═══ EXCERPTED DATA

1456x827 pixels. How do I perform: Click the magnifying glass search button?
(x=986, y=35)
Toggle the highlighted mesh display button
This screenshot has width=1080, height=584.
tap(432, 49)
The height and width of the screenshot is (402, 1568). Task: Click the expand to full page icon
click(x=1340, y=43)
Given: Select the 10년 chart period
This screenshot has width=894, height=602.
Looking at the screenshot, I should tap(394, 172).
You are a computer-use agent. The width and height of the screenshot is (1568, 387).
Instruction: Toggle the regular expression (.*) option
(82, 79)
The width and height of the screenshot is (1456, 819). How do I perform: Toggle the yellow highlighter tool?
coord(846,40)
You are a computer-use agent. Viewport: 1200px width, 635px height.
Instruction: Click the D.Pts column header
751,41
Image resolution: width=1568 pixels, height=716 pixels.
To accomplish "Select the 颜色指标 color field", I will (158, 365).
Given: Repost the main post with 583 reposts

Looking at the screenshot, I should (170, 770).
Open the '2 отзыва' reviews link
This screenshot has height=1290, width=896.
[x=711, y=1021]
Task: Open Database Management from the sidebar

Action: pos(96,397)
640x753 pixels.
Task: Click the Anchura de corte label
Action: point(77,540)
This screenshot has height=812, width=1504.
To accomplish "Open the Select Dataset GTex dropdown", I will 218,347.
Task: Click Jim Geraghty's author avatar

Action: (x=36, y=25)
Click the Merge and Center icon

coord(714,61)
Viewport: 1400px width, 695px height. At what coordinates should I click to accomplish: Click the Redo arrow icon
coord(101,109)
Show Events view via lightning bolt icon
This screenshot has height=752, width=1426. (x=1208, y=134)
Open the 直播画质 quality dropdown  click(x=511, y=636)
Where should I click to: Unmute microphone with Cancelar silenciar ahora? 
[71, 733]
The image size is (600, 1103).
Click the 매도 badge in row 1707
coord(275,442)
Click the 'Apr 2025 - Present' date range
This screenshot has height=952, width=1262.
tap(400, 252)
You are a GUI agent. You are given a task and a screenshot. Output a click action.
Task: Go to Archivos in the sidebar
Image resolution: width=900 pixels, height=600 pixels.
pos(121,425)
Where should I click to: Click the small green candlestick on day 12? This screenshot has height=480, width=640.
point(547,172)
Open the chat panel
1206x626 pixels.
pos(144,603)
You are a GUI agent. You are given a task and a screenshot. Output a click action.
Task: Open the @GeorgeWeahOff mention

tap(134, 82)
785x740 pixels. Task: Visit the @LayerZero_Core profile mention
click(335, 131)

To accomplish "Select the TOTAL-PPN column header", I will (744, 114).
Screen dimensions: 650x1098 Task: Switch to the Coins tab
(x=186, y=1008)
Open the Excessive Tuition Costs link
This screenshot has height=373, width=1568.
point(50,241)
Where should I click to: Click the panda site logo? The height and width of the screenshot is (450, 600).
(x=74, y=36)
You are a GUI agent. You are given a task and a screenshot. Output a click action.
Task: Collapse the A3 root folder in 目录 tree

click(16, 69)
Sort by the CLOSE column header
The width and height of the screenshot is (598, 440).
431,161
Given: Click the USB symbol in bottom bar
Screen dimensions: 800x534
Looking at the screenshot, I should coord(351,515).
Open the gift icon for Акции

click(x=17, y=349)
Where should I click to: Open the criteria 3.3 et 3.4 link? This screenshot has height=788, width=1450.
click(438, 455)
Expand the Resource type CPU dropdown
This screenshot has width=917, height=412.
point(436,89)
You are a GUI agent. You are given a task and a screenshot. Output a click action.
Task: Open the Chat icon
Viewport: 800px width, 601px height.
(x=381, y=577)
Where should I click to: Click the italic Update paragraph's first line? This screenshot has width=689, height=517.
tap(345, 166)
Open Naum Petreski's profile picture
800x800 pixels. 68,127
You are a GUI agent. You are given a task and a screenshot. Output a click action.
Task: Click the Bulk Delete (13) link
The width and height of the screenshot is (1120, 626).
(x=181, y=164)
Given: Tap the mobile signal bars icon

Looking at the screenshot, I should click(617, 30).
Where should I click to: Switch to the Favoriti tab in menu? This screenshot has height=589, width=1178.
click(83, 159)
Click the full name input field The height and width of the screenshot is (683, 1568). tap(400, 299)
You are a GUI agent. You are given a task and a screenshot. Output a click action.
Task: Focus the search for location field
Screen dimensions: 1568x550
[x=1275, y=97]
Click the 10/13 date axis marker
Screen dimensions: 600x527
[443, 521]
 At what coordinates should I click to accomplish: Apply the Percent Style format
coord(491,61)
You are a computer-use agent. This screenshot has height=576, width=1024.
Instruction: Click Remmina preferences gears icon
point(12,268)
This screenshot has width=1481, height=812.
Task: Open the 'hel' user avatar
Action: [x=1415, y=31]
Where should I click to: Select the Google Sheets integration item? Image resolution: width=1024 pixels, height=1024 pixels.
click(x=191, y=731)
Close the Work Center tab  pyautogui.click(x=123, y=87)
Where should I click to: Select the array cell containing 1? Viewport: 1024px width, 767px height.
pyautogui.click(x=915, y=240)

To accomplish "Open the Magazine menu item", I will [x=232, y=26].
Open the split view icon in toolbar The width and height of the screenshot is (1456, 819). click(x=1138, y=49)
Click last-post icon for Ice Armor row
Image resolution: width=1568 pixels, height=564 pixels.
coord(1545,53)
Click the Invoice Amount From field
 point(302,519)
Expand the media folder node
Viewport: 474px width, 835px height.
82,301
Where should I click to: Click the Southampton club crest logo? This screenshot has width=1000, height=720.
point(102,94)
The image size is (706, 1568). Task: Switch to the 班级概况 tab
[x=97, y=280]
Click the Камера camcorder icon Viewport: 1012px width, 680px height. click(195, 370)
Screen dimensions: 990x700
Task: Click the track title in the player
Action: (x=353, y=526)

══════

EXERCISE: Restate word for word the lines in the material above from the one with "This screenshot has height=812, width=1504." to the one with "Open the Excessive Tuition Costs link"; both of those lines count, and nothing else does.

RESPONSE TO THIS TASK:
This screenshot has height=812, width=1504.
To accomplish "Open the Select Dataset GTex dropdown", I will 218,347.
Task: Click Jim Geraghty's author avatar

Action: (x=36, y=25)
Click the Merge and Center icon

coord(714,61)
Viewport: 1400px width, 695px height. At what coordinates should I click to accomplish: Click the Redo arrow icon
coord(101,109)
Show Events view via lightning bolt icon
This screenshot has height=752, width=1426. (x=1208, y=134)
Open the 直播画质 quality dropdown  click(x=511, y=636)
Where should I click to: Unmute microphone with Cancelar silenciar ahora? 
[71, 733]
The image size is (600, 1103).
Click the 매도 badge in row 1707
coord(275,442)
Click the 'Apr 2025 - Present' date range
This screenshot has height=952, width=1262.
tap(400, 252)
You are a GUI agent. You are given a task and a screenshot. Output a click action.
Task: Go to Archivos in the sidebar
Image resolution: width=900 pixels, height=600 pixels.
pos(121,425)
Where should I click to: Click the small green candlestick on day 12? This screenshot has height=480, width=640.
point(547,172)
Open the chat panel
1206x626 pixels.
pos(144,603)
You are a GUI agent. You are given a task and a screenshot. Output a click action.
Task: Open the @GeorgeWeahOff mention

tap(134, 82)
785x740 pixels. Task: Visit the @LayerZero_Core profile mention
click(335, 131)

To accomplish "Select the TOTAL-PPN column header", I will (744, 114).
Screen dimensions: 650x1098 Task: Switch to the Coins tab
(x=186, y=1008)
Open the Excessive Tuition Costs link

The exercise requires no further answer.